> About this task: Look in the data below for the line that has "Select the خدمت radio button", then print exactly every line from there through the line that has "How do I perform: Click", leaving pictures out.

> Source material:
******

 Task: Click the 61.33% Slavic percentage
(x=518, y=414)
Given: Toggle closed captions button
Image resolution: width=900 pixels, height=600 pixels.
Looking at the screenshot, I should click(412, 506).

******

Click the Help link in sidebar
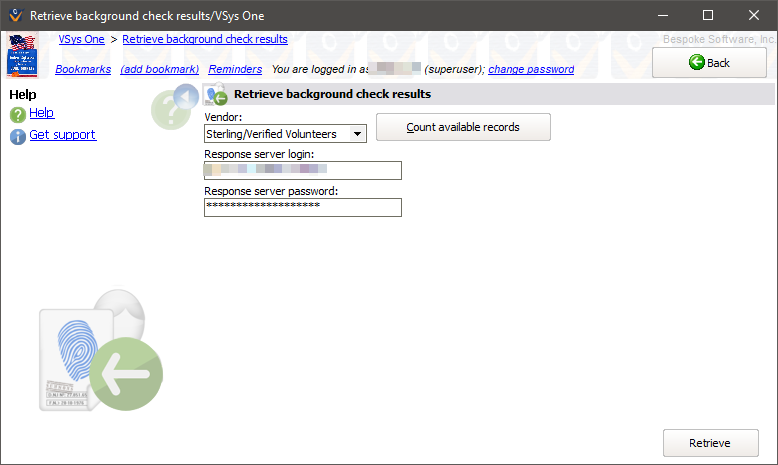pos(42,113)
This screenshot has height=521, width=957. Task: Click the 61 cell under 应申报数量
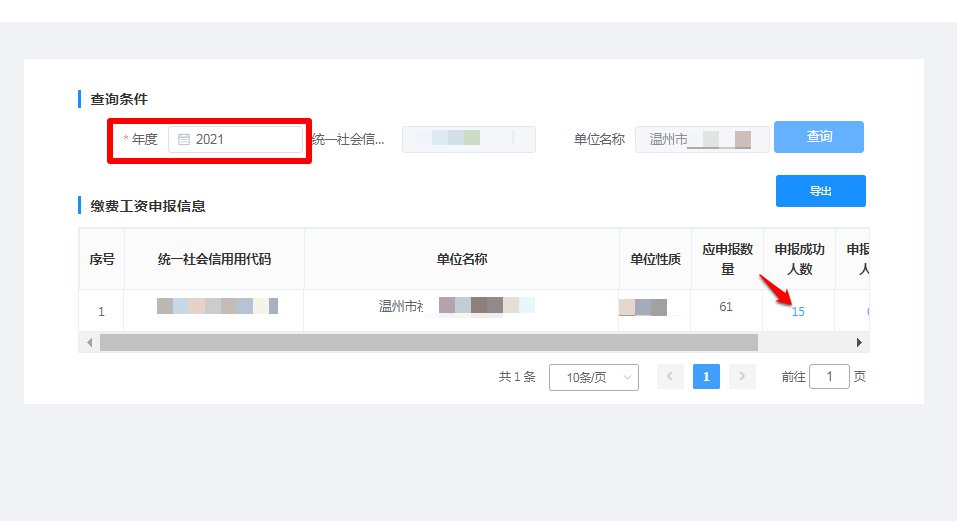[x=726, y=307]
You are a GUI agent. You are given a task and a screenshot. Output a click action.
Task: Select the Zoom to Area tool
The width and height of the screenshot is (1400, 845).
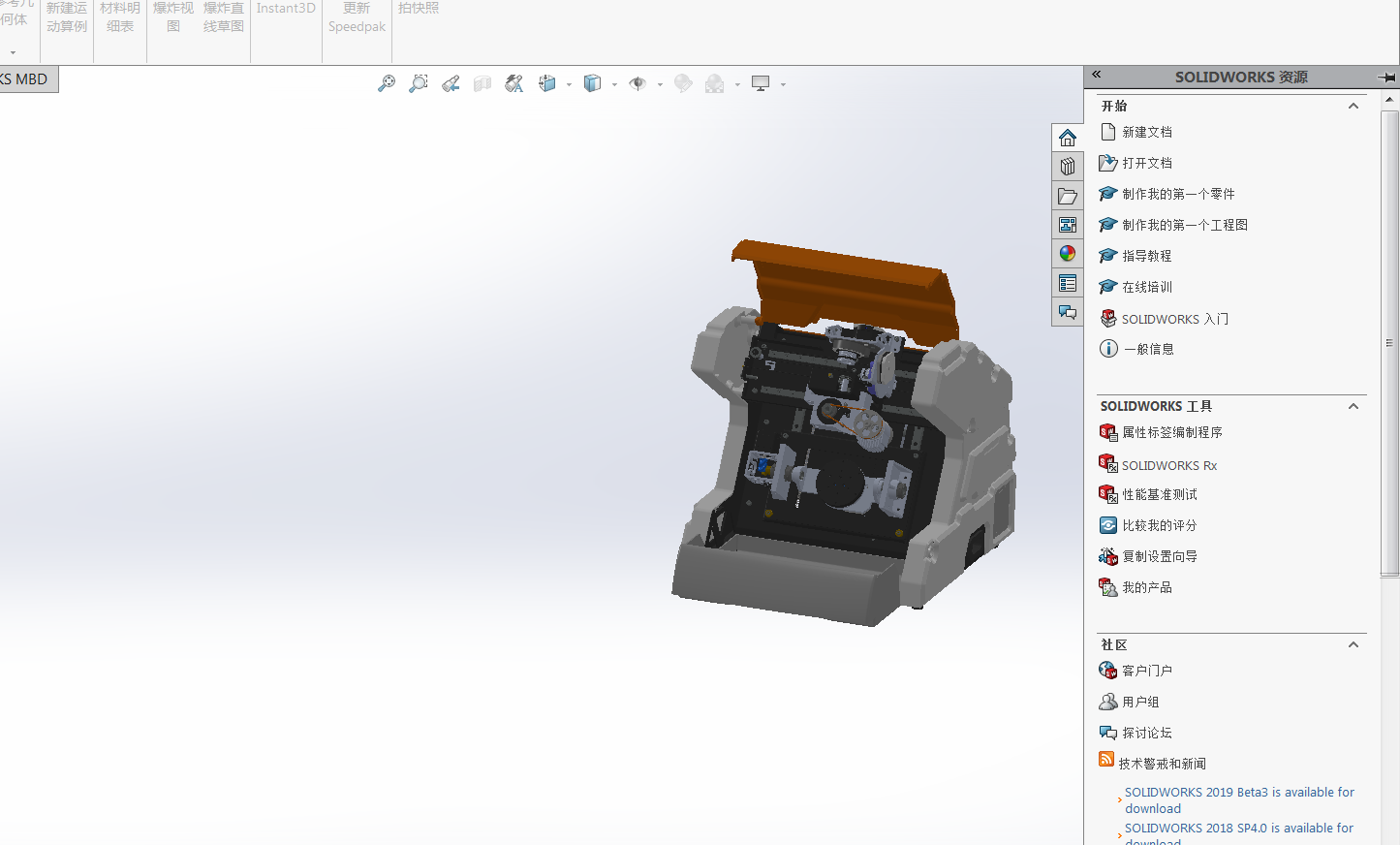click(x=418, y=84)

******

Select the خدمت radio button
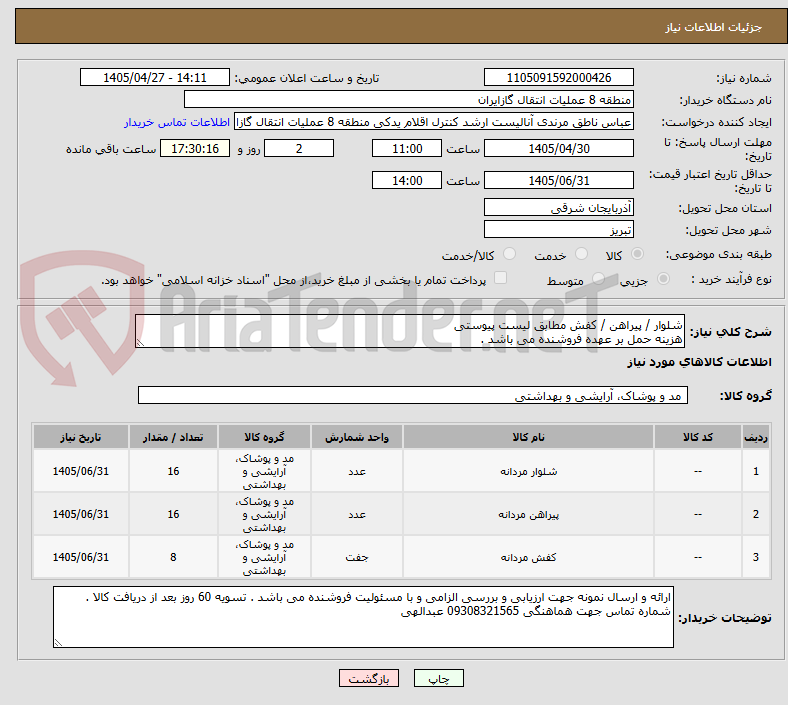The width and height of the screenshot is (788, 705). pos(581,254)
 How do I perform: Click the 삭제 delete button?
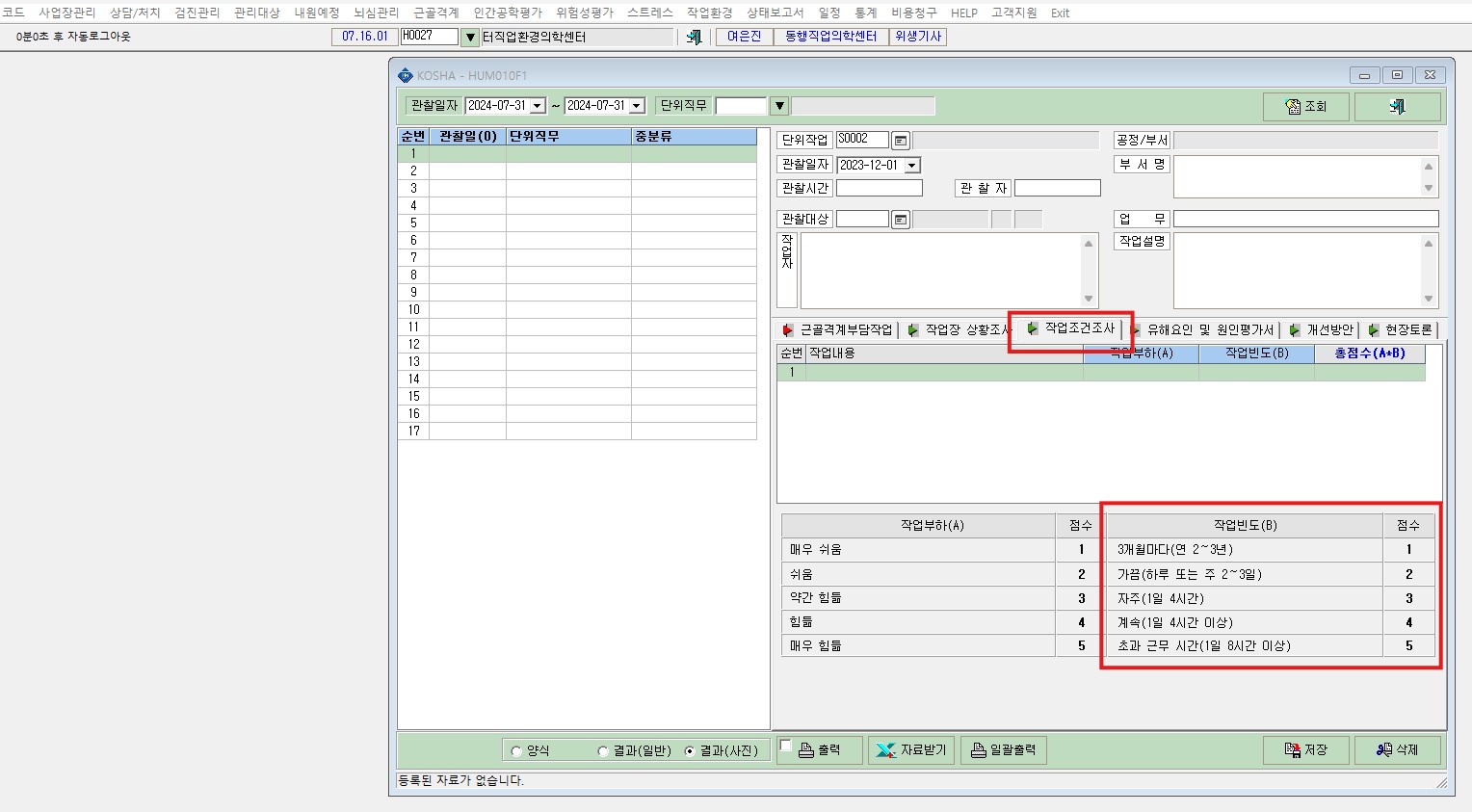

******

> Response to the exercise:
Select the خدمت radio button
The width and height of the screenshot is (788, 705). pos(581,254)
 How do I perform: Click the 삭제 delete button?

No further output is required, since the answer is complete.